5 minutes of effort

This is what came out of Michael Dellert’s daily writing prompt (in italics).

Jonathan was sick and tired of being pushed around. Today he was finally going to do something about it. He turned off his clock before the alarm and straightened the rumpled sheets and thick wool blanket. He glanced at the frost on the window and tugged on a flannel shirt. Jon tossed his worn boots into the bottom of the closet and dug in the back to find his lined mountaineers.  He finished dressing and slipped out his door. Practiced stealth helped him navigate his way downstairs and he softly skipped the third step from the bottom. The squeak of that stair was an instant alarm to his folks.  In the mud room, he pulled on his duster and gloves. He rubbed the blood and mud off of the torn sleeve as he turned the old brass knob and quietly exited toward the barn. Today, would be his day.

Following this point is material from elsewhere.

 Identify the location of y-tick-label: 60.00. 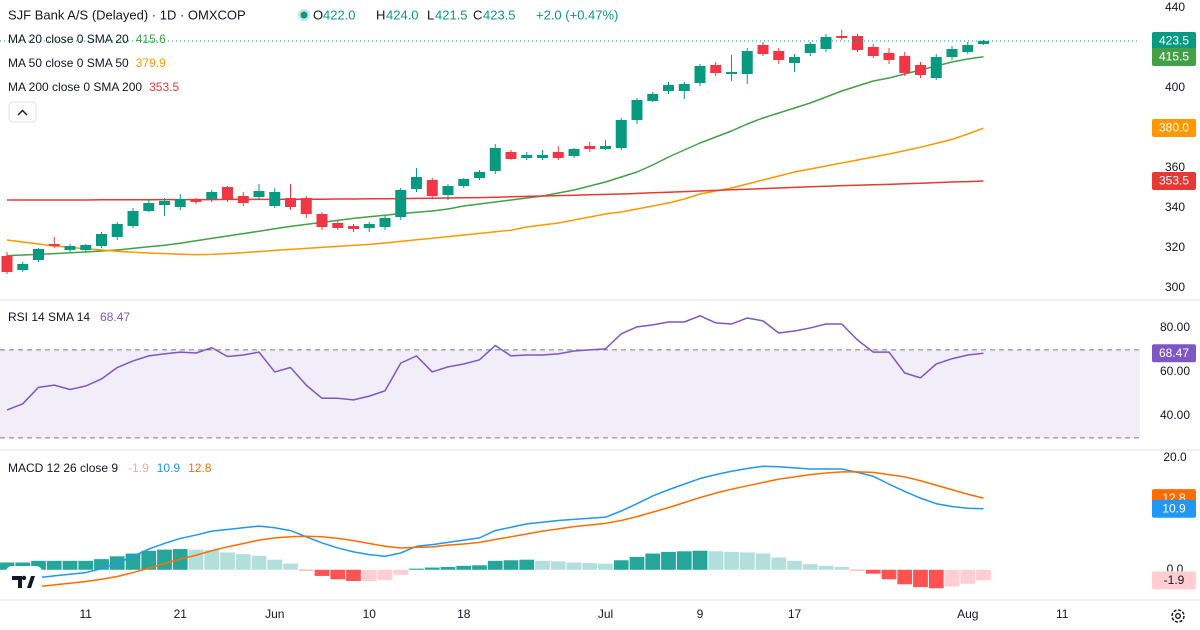
(1175, 371).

This was just a bit more than 5 minutes.  Again, it feels like too many words. If I went back to edit it, I’d probably trim some of the details. Right or wrong. Editing isn’t my strong suit. I feel like I state too much, don’t lead the reader to the scene quite enough. I’m working on it. I want to get to the point where the reader glances up from the page and is startled to find their own room surrounds them still. I want to craft magic.  So far, I have pots of murky potions that smell of cliche and boredom. I’ll work on the spells again another day.

What inspires your writing? How do you know when it has become magic?

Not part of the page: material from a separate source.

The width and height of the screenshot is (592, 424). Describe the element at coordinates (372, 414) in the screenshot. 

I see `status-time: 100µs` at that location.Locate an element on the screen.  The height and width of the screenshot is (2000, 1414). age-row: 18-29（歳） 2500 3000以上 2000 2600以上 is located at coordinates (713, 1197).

4 thoughts on “5 minutes of effort

  1. Reblogged this on MDellert-dot-Com and commented:
    Always honored to see my work being put to work. What a great example of how a writing prompt can be used as a tool to further the mastery of craft. Keep up the writing!

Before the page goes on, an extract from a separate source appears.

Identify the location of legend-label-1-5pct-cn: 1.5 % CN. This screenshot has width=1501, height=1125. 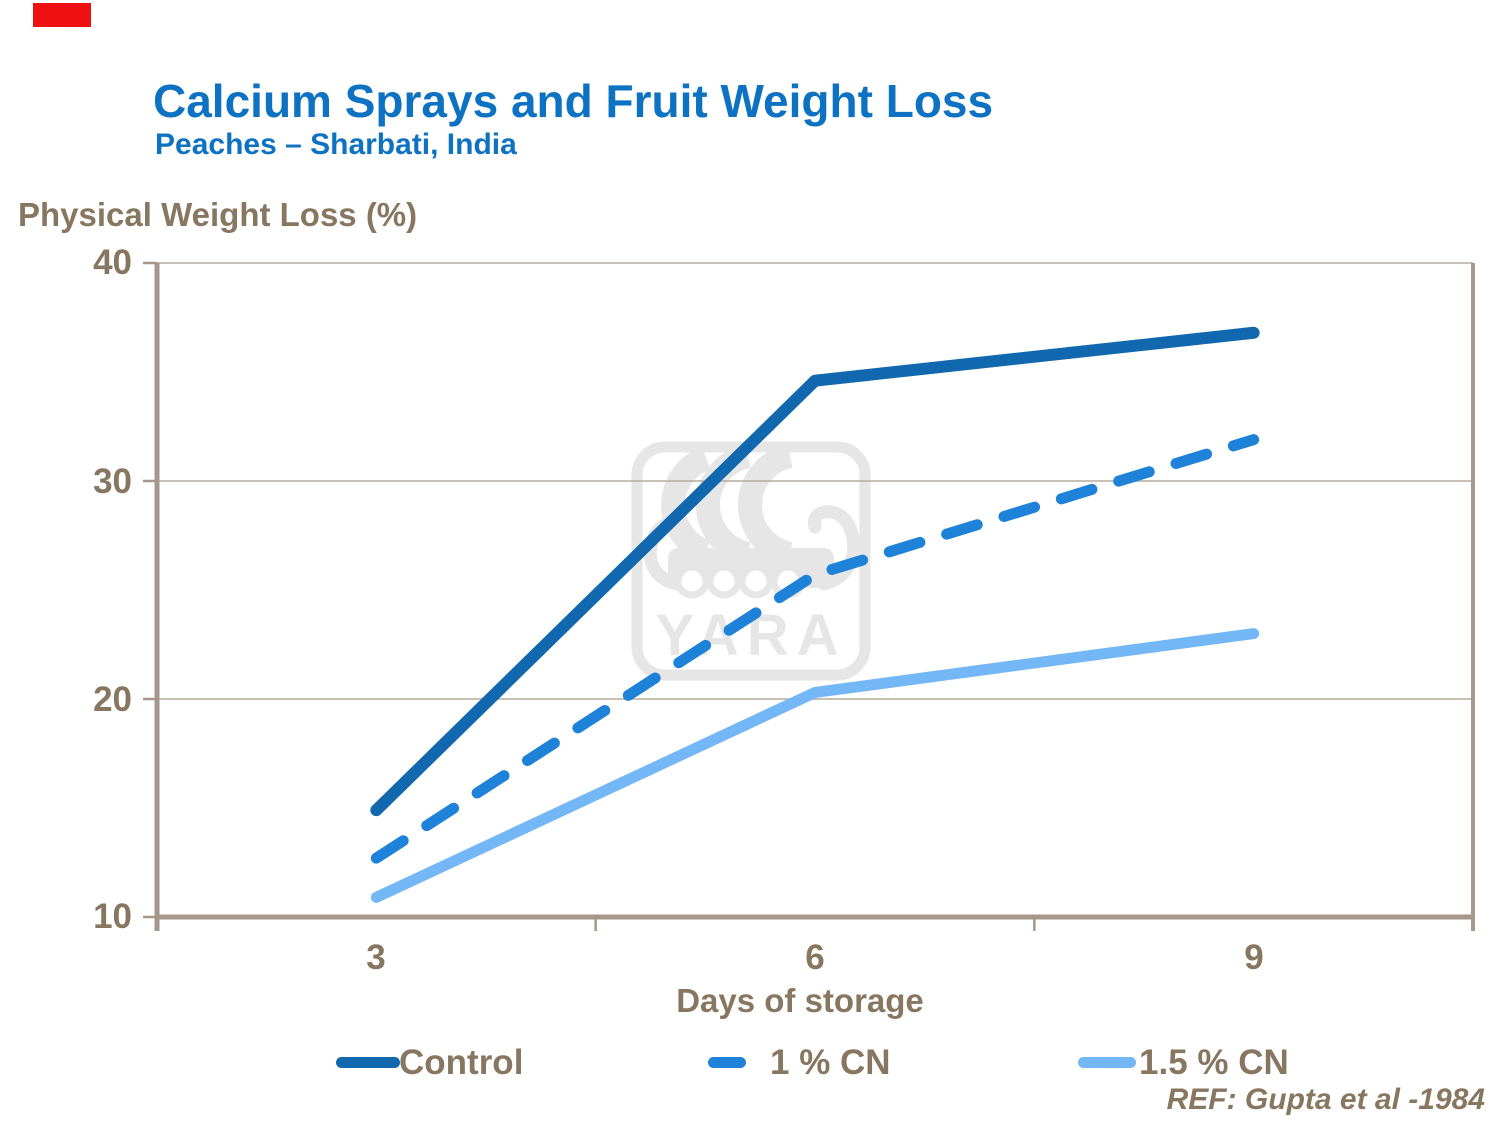
(1214, 1062).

    1. Thank you! I’m working on honing the craft. If I could get what I hear in my mind onto the pages, the stories would be powerful. I just lose something during the trip to my fingertips.

      1. “One always has a better book in one’s mind than one can manage to get onto paper.” ― Michael Cunningham, author of The Hours. If you’ve read The Hours, its hard to imagine. Day in and day out, keep practicing. You’ll never succeed, but it’s a damn lot of fun trying. 🙂

  2. What inspires my writing? Myth, literature, history, religion, politics… In a word: people.

    How do I know when it has become magic? When I lose myself in the writing the way you hope your readers lose themselves in the reading. “Good heavens, it’s dark outside already. And I haven’t eaten since… Damn. What day *is* it anyway?”